• Stored entries:
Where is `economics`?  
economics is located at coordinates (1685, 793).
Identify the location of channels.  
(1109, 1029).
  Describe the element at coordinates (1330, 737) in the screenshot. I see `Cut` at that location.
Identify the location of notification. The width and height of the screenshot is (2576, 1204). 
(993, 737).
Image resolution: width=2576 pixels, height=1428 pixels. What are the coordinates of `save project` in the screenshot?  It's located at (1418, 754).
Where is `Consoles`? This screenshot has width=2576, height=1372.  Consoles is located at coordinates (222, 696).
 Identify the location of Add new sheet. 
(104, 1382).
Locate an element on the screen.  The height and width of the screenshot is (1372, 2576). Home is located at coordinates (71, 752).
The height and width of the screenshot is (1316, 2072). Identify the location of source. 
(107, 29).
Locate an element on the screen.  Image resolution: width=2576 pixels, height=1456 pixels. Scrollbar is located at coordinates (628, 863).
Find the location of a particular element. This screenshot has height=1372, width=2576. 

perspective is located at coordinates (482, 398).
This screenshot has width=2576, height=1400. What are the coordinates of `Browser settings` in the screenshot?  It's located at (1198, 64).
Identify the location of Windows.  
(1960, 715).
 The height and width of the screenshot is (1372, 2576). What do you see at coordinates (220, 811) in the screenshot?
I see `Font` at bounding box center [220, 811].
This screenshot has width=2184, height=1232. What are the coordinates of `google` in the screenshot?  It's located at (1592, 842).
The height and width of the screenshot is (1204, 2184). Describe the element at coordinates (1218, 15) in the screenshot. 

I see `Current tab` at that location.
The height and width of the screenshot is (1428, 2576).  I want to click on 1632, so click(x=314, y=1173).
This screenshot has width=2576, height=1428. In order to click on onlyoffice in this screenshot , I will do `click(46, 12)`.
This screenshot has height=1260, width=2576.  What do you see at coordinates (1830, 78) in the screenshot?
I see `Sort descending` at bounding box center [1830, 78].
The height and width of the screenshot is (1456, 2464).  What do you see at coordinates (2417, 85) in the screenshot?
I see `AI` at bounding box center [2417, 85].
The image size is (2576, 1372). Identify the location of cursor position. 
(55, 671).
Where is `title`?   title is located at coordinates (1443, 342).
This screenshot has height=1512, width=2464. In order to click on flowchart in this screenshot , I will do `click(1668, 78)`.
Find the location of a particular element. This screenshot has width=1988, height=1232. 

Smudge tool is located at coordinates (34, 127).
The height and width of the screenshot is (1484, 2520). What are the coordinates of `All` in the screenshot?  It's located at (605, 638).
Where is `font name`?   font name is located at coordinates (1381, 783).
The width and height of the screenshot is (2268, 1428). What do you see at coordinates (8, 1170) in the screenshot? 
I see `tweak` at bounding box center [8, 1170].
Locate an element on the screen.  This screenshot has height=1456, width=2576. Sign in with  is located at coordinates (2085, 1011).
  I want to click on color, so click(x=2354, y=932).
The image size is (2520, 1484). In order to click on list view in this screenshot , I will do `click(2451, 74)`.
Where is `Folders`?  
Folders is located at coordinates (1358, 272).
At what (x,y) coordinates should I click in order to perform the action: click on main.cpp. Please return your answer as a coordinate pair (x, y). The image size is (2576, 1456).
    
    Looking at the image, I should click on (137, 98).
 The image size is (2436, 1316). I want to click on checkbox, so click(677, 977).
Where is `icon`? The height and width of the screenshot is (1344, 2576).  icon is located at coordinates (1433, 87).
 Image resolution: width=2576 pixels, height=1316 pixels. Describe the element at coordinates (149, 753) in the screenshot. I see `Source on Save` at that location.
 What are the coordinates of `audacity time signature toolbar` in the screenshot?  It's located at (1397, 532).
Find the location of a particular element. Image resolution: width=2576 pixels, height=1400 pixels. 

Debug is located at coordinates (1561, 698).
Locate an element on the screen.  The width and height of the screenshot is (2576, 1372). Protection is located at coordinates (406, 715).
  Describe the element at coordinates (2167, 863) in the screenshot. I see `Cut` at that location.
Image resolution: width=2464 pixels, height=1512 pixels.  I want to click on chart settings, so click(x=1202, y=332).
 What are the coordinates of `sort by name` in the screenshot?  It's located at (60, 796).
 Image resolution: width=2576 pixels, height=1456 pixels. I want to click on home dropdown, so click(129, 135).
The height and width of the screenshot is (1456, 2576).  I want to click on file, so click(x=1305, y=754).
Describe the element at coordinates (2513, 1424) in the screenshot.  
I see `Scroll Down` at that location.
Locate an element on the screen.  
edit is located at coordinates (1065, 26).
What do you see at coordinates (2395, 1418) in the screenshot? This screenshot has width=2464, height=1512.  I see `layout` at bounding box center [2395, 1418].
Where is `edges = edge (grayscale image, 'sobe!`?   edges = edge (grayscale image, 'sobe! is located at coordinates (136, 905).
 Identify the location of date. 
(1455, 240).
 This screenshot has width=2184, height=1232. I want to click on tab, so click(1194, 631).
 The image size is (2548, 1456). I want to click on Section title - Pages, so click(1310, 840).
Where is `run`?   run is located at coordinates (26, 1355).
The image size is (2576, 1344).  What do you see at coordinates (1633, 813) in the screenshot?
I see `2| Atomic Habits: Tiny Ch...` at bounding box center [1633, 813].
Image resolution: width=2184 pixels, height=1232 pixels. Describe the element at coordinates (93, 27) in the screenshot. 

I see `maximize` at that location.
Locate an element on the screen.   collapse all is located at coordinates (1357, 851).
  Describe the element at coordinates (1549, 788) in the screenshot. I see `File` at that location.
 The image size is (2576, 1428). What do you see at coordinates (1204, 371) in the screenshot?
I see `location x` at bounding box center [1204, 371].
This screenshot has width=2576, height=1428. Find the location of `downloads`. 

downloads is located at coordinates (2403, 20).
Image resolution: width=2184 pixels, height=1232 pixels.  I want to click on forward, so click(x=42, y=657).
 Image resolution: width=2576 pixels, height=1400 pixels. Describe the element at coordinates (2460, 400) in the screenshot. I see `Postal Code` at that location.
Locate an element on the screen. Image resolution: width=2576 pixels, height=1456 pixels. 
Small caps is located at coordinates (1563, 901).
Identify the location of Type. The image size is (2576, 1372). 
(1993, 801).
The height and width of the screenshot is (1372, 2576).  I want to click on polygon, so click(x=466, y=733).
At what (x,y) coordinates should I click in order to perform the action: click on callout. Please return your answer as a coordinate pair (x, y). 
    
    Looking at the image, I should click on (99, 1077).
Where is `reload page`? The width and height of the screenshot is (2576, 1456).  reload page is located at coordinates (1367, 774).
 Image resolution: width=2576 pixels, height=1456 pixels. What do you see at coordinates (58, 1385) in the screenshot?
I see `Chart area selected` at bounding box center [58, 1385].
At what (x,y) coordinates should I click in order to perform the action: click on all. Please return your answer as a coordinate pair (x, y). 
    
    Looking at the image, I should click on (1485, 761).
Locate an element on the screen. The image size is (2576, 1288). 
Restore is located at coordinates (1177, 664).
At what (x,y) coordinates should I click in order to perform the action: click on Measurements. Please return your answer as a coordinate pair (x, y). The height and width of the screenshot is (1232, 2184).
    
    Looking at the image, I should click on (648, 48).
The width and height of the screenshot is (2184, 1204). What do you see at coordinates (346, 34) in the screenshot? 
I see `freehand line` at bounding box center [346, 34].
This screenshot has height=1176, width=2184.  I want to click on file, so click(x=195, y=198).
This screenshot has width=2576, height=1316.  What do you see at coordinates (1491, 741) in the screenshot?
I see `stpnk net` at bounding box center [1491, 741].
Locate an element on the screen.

• WHAT THIS TASK INVOLVES: Return the lines above unchanged, word for word.

• RESULT FOR THIS EXERCISE:
Where is `economics`?  
economics is located at coordinates (1685, 793).
Identify the location of channels.  
(1109, 1029).
  Describe the element at coordinates (1330, 737) in the screenshot. I see `Cut` at that location.
Identify the location of notification. The width and height of the screenshot is (2576, 1204). 
(993, 737).
Image resolution: width=2576 pixels, height=1428 pixels. What are the coordinates of `save project` in the screenshot?  It's located at (1418, 754).
Where is `Consoles`? This screenshot has width=2576, height=1372.  Consoles is located at coordinates (222, 696).
 Identify the location of Add new sheet. 
(104, 1382).
Locate an element on the screen.  The height and width of the screenshot is (1372, 2576). Home is located at coordinates (71, 752).
The height and width of the screenshot is (1316, 2072). Identify the location of source. 
(107, 29).
Locate an element on the screen.  Image resolution: width=2576 pixels, height=1456 pixels. Scrollbar is located at coordinates (628, 863).
Find the location of a particular element. This screenshot has height=1372, width=2576. 

perspective is located at coordinates (482, 398).
This screenshot has width=2576, height=1400. What are the coordinates of `Browser settings` in the screenshot?  It's located at (1198, 64).
Identify the location of Windows.  
(1960, 715).
 The height and width of the screenshot is (1372, 2576). What do you see at coordinates (220, 811) in the screenshot?
I see `Font` at bounding box center [220, 811].
This screenshot has width=2184, height=1232. What are the coordinates of `google` in the screenshot?  It's located at (1592, 842).
The height and width of the screenshot is (1204, 2184). Describe the element at coordinates (1218, 15) in the screenshot. 

I see `Current tab` at that location.
The height and width of the screenshot is (1428, 2576).  I want to click on 1632, so click(x=314, y=1173).
This screenshot has width=2576, height=1428. In order to click on onlyoffice in this screenshot , I will do `click(46, 12)`.
This screenshot has height=1260, width=2576.  What do you see at coordinates (1830, 78) in the screenshot?
I see `Sort descending` at bounding box center [1830, 78].
The height and width of the screenshot is (1456, 2464).  What do you see at coordinates (2417, 85) in the screenshot?
I see `AI` at bounding box center [2417, 85].
The image size is (2576, 1372). Identify the location of cursor position. 
(55, 671).
Where is `title`?   title is located at coordinates (1443, 342).
This screenshot has height=1512, width=2464. In order to click on flowchart in this screenshot , I will do `click(1668, 78)`.
Find the location of a particular element. This screenshot has width=1988, height=1232. 

Smudge tool is located at coordinates (34, 127).
The height and width of the screenshot is (1484, 2520). What are the coordinates of `All` in the screenshot?  It's located at (605, 638).
Where is `font name`?   font name is located at coordinates (1381, 783).
The width and height of the screenshot is (2268, 1428). What do you see at coordinates (8, 1170) in the screenshot? 
I see `tweak` at bounding box center [8, 1170].
Locate an element on the screen.  This screenshot has height=1456, width=2576. Sign in with  is located at coordinates (2085, 1011).
  I want to click on color, so click(x=2354, y=932).
The image size is (2520, 1484). In order to click on list view in this screenshot , I will do `click(2451, 74)`.
Where is `Folders`?  
Folders is located at coordinates (1358, 272).
At what (x,y) coordinates should I click in order to perform the action: click on main.cpp. Please return your answer as a coordinate pair (x, y). The image size is (2576, 1456).
    
    Looking at the image, I should click on (137, 98).
 The image size is (2436, 1316). I want to click on checkbox, so click(677, 977).
Where is `icon`? The height and width of the screenshot is (1344, 2576).  icon is located at coordinates (1433, 87).
 Image resolution: width=2576 pixels, height=1316 pixels. Describe the element at coordinates (149, 753) in the screenshot. I see `Source on Save` at that location.
 What are the coordinates of `audacity time signature toolbar` in the screenshot?  It's located at (1397, 532).
Find the location of a particular element. Image resolution: width=2576 pixels, height=1400 pixels. 

Debug is located at coordinates (1561, 698).
Locate an element on the screen.  The width and height of the screenshot is (2576, 1372). Protection is located at coordinates (406, 715).
  Describe the element at coordinates (2167, 863) in the screenshot. I see `Cut` at that location.
Image resolution: width=2464 pixels, height=1512 pixels.  I want to click on chart settings, so click(x=1202, y=332).
 What are the coordinates of `sort by name` in the screenshot?  It's located at (60, 796).
 Image resolution: width=2576 pixels, height=1456 pixels. I want to click on home dropdown, so click(129, 135).
The height and width of the screenshot is (1456, 2576).  I want to click on file, so click(x=1305, y=754).
Describe the element at coordinates (2513, 1424) in the screenshot.  
I see `Scroll Down` at that location.
Locate an element on the screen.  
edit is located at coordinates (1065, 26).
What do you see at coordinates (2395, 1418) in the screenshot? This screenshot has width=2464, height=1512.  I see `layout` at bounding box center [2395, 1418].
Where is `edges = edge (grayscale image, 'sobe!`?   edges = edge (grayscale image, 'sobe! is located at coordinates (136, 905).
 Identify the location of date. 
(1455, 240).
 This screenshot has width=2184, height=1232. I want to click on tab, so click(1194, 631).
 The image size is (2548, 1456). I want to click on Section title - Pages, so click(1310, 840).
Where is `run`?   run is located at coordinates (26, 1355).
The image size is (2576, 1344).  What do you see at coordinates (1633, 813) in the screenshot?
I see `2| Atomic Habits: Tiny Ch...` at bounding box center [1633, 813].
Image resolution: width=2184 pixels, height=1232 pixels. Describe the element at coordinates (93, 27) in the screenshot. 

I see `maximize` at that location.
Locate an element on the screen.   collapse all is located at coordinates (1357, 851).
  Describe the element at coordinates (1549, 788) in the screenshot. I see `File` at that location.
 The image size is (2576, 1428). What do you see at coordinates (1204, 371) in the screenshot?
I see `location x` at bounding box center [1204, 371].
This screenshot has width=2576, height=1428. Find the location of `downloads`. 

downloads is located at coordinates (2403, 20).
Image resolution: width=2184 pixels, height=1232 pixels.  I want to click on forward, so click(x=42, y=657).
 Image resolution: width=2576 pixels, height=1400 pixels. Describe the element at coordinates (2460, 400) in the screenshot. I see `Postal Code` at that location.
Locate an element on the screen. Image resolution: width=2576 pixels, height=1456 pixels. 
Small caps is located at coordinates (1563, 901).
Identify the location of Type. The image size is (2576, 1372). 
(1993, 801).
The height and width of the screenshot is (1372, 2576).  I want to click on polygon, so click(x=466, y=733).
At what (x,y) coordinates should I click in order to perform the action: click on callout. Please return your answer as a coordinate pair (x, y). 
    
    Looking at the image, I should click on (99, 1077).
Where is `reload page`? The width and height of the screenshot is (2576, 1456).  reload page is located at coordinates (1367, 774).
 Image resolution: width=2576 pixels, height=1456 pixels. What do you see at coordinates (58, 1385) in the screenshot?
I see `Chart area selected` at bounding box center [58, 1385].
At what (x,y) coordinates should I click in order to perform the action: click on all. Please return your answer as a coordinate pair (x, y). 
    
    Looking at the image, I should click on (1485, 761).
Locate an element on the screen. The image size is (2576, 1288). 
Restore is located at coordinates (1177, 664).
At what (x,y) coordinates should I click in order to perform the action: click on Measurements. Please return your answer as a coordinate pair (x, y). The height and width of the screenshot is (1232, 2184).
    
    Looking at the image, I should click on (648, 48).
The width and height of the screenshot is (2184, 1204). What do you see at coordinates (346, 34) in the screenshot? 
I see `freehand line` at bounding box center [346, 34].
This screenshot has height=1176, width=2184.  I want to click on file, so click(x=195, y=198).
This screenshot has width=2576, height=1316.  What do you see at coordinates (1491, 741) in the screenshot?
I see `stpnk net` at bounding box center [1491, 741].
Locate an element on the screen.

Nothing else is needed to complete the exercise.